**YOUR OBJECTIVE:** Quote each record exactly, please, leaving none out.

(DATA Opens)

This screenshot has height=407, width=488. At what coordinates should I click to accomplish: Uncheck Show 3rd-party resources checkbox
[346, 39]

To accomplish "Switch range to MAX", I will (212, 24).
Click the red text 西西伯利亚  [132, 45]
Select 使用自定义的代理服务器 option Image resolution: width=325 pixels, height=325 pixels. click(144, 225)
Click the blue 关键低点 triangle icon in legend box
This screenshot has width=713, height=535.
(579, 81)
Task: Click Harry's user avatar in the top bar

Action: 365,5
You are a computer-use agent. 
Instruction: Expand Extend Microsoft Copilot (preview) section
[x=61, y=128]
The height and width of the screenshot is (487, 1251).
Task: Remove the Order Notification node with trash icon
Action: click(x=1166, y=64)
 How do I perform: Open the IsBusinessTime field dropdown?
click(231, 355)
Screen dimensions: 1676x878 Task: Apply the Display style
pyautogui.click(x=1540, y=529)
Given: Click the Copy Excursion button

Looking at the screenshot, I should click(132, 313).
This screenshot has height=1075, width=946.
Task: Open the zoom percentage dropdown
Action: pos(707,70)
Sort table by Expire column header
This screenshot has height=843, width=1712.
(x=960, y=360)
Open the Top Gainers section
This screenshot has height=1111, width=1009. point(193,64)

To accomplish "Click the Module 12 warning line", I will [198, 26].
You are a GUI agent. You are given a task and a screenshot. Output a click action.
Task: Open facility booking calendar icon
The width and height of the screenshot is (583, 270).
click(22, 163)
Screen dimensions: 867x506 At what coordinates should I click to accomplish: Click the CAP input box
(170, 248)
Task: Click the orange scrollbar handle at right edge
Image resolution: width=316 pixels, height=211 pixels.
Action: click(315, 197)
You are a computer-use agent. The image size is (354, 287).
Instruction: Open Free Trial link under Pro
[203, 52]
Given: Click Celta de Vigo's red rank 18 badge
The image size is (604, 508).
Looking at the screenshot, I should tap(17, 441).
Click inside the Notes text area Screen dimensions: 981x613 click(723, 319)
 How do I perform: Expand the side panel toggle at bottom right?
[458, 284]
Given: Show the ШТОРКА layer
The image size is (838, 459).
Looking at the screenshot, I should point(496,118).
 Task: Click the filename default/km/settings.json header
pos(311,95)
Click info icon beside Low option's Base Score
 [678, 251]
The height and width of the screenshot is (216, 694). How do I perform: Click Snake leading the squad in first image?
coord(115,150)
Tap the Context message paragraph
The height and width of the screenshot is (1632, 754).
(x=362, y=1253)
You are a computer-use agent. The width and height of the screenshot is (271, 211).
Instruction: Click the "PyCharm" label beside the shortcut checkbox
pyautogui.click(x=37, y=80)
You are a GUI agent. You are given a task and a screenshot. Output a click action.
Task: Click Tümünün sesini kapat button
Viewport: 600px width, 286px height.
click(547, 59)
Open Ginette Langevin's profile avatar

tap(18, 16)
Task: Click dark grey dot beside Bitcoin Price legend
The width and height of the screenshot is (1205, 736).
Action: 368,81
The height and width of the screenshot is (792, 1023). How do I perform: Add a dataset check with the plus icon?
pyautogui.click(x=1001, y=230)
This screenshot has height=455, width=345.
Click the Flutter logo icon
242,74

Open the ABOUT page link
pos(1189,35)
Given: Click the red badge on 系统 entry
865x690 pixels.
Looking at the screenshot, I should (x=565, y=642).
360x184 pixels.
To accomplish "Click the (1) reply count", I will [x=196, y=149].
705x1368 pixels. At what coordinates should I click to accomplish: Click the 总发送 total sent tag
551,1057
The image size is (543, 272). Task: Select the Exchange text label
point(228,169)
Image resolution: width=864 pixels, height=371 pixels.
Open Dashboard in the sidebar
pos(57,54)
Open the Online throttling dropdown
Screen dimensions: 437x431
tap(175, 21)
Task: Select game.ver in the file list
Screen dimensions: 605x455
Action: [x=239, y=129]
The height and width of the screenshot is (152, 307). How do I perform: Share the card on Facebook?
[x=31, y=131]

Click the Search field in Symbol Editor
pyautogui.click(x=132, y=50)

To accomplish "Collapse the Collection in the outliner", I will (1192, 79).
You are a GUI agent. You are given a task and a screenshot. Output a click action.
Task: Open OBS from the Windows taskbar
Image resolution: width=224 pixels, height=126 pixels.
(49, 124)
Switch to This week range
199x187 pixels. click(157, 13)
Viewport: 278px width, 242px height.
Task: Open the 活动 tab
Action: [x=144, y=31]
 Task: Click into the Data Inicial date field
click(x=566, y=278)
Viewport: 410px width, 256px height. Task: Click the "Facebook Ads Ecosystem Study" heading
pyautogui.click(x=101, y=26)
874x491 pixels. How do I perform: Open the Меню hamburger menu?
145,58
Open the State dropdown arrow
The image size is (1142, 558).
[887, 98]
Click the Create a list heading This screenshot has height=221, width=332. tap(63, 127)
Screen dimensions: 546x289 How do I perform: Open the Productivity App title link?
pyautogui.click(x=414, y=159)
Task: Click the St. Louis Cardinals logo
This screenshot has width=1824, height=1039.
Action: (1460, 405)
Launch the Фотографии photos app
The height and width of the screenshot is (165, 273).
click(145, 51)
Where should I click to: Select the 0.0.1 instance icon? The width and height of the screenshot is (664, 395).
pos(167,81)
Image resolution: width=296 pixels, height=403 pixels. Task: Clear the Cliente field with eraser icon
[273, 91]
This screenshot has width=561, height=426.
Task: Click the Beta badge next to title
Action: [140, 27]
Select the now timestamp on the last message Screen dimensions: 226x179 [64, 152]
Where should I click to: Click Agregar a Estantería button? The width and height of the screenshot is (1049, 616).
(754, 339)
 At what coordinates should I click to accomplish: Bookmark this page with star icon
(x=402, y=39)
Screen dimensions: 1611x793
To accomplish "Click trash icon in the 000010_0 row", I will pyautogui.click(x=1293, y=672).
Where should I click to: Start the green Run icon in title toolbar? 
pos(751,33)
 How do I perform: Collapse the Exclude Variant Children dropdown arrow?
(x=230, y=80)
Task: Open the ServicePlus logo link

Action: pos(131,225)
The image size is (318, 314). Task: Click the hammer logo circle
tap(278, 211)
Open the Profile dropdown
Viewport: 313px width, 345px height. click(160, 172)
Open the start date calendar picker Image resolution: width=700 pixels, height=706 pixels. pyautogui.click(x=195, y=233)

(DATA Closes)

**YOUR RESPONSE:**
This screenshot has height=407, width=488. At what coordinates should I click to accomplish: Uncheck Show 3rd-party resources checkbox
[346, 39]

To accomplish "Switch range to MAX", I will (212, 24).
Click the red text 西西伯利亚  [132, 45]
Select 使用自定义的代理服务器 option Image resolution: width=325 pixels, height=325 pixels. click(144, 225)
Click the blue 关键低点 triangle icon in legend box
This screenshot has width=713, height=535.
(579, 81)
Task: Click Harry's user avatar in the top bar

Action: 365,5
You are a computer-use agent. 
Instruction: Expand Extend Microsoft Copilot (preview) section
[x=61, y=128]
The height and width of the screenshot is (487, 1251).
Task: Remove the Order Notification node with trash icon
Action: click(x=1166, y=64)
 How do I perform: Open the IsBusinessTime field dropdown?
click(231, 355)
Screen dimensions: 1676x878 Task: Apply the Display style
pyautogui.click(x=1540, y=529)
Given: Click the Copy Excursion button

Looking at the screenshot, I should click(132, 313).
This screenshot has height=1075, width=946.
Task: Open the zoom percentage dropdown
Action: pos(707,70)
Sort table by Expire column header
This screenshot has height=843, width=1712.
(x=960, y=360)
Open the Top Gainers section
This screenshot has height=1111, width=1009. point(193,64)

To accomplish "Click the Module 12 warning line", I will [198, 26].
You are a GUI agent. You are given a task and a screenshot. Output a click action.
Task: Open facility booking calendar icon
The width and height of the screenshot is (583, 270).
click(22, 163)
Screen dimensions: 867x506 At what coordinates should I click to accomplish: Click the CAP input box
(170, 248)
Task: Click the orange scrollbar handle at right edge
Image resolution: width=316 pixels, height=211 pixels.
Action: click(315, 197)
You are a computer-use agent. The image size is (354, 287).
Instruction: Open Free Trial link under Pro
[203, 52]
Given: Click Celta de Vigo's red rank 18 badge
The image size is (604, 508).
Looking at the screenshot, I should tap(17, 441).
Click inside the Notes text area Screen dimensions: 981x613 click(723, 319)
 How do I perform: Expand the side panel toggle at bottom right?
[458, 284]
Given: Show the ШТОРКА layer
The image size is (838, 459).
Looking at the screenshot, I should point(496,118).
 Task: Click the filename default/km/settings.json header
pos(311,95)
Click info icon beside Low option's Base Score
 [678, 251]
The height and width of the screenshot is (216, 694). How do I perform: Click Snake leading the squad in first image?
coord(115,150)
Tap the Context message paragraph
The height and width of the screenshot is (1632, 754).
(x=362, y=1253)
You are a computer-use agent. The width and height of the screenshot is (271, 211).
Instruction: Click the "PyCharm" label beside the shortcut checkbox
pyautogui.click(x=37, y=80)
You are a GUI agent. You are given a task and a screenshot. Output a click action.
Task: Click Tümünün sesini kapat button
Viewport: 600px width, 286px height.
click(547, 59)
Open Ginette Langevin's profile avatar

tap(18, 16)
Task: Click dark grey dot beside Bitcoin Price legend
The width and height of the screenshot is (1205, 736).
Action: 368,81
The height and width of the screenshot is (792, 1023). How do I perform: Add a dataset check with the plus icon?
pyautogui.click(x=1001, y=230)
This screenshot has height=455, width=345.
Click the Flutter logo icon
242,74

Open the ABOUT page link
pos(1189,35)
Given: Click the red badge on 系统 entry
865x690 pixels.
Looking at the screenshot, I should (x=565, y=642).
360x184 pixels.
To accomplish "Click the (1) reply count", I will [x=196, y=149].
705x1368 pixels. At what coordinates should I click to accomplish: Click the 总发送 total sent tag
551,1057
The image size is (543, 272). Task: Select the Exchange text label
point(228,169)
Image resolution: width=864 pixels, height=371 pixels.
Open Dashboard in the sidebar
pos(57,54)
Open the Online throttling dropdown
Screen dimensions: 437x431
tap(175, 21)
Task: Select game.ver in the file list
Screen dimensions: 605x455
Action: [x=239, y=129]
The height and width of the screenshot is (152, 307). How do I perform: Share the card on Facebook?
[x=31, y=131]

Click the Search field in Symbol Editor
pyautogui.click(x=132, y=50)

To accomplish "Collapse the Collection in the outliner", I will (1192, 79).
You are a GUI agent. You are given a task and a screenshot. Output a click action.
Task: Open OBS from the Windows taskbar
Image resolution: width=224 pixels, height=126 pixels.
(49, 124)
Switch to This week range
199x187 pixels. click(157, 13)
Viewport: 278px width, 242px height.
Task: Open the 活动 tab
Action: [x=144, y=31]
 Task: Click into the Data Inicial date field
click(x=566, y=278)
Viewport: 410px width, 256px height. Task: Click the "Facebook Ads Ecosystem Study" heading
pyautogui.click(x=101, y=26)
874x491 pixels. How do I perform: Open the Меню hamburger menu?
145,58
Open the State dropdown arrow
The image size is (1142, 558).
[887, 98]
Click the Create a list heading This screenshot has height=221, width=332. tap(63, 127)
Screen dimensions: 546x289 How do I perform: Open the Productivity App title link?
pyautogui.click(x=414, y=159)
Task: Click the St. Louis Cardinals logo
This screenshot has width=1824, height=1039.
Action: (1460, 405)
Launch the Фотографии photos app
The height and width of the screenshot is (165, 273).
click(145, 51)
Where should I click to: Select the 0.0.1 instance icon? The width and height of the screenshot is (664, 395).
pos(167,81)
Image resolution: width=296 pixels, height=403 pixels. Task: Clear the Cliente field with eraser icon
[273, 91]
This screenshot has width=561, height=426.
Task: Click the Beta badge next to title
Action: [140, 27]
Select the now timestamp on the last message Screen dimensions: 226x179 [64, 152]
Where should I click to: Click Agregar a Estantería button? The width and height of the screenshot is (1049, 616).
(754, 339)
 At what coordinates should I click to accomplish: Bookmark this page with star icon
(x=402, y=39)
Screen dimensions: 1611x793
To accomplish "Click trash icon in the 000010_0 row", I will pyautogui.click(x=1293, y=672).
Where should I click to: Start the green Run icon in title toolbar? 
pos(751,33)
 How do I perform: Collapse the Exclude Variant Children dropdown arrow?
(x=230, y=80)
Task: Open the ServicePlus logo link

Action: pos(131,225)
The image size is (318, 314). Task: Click the hammer logo circle
tap(278, 211)
Open the Profile dropdown
Viewport: 313px width, 345px height. click(160, 172)
Open the start date calendar picker Image resolution: width=700 pixels, height=706 pixels. pyautogui.click(x=195, y=233)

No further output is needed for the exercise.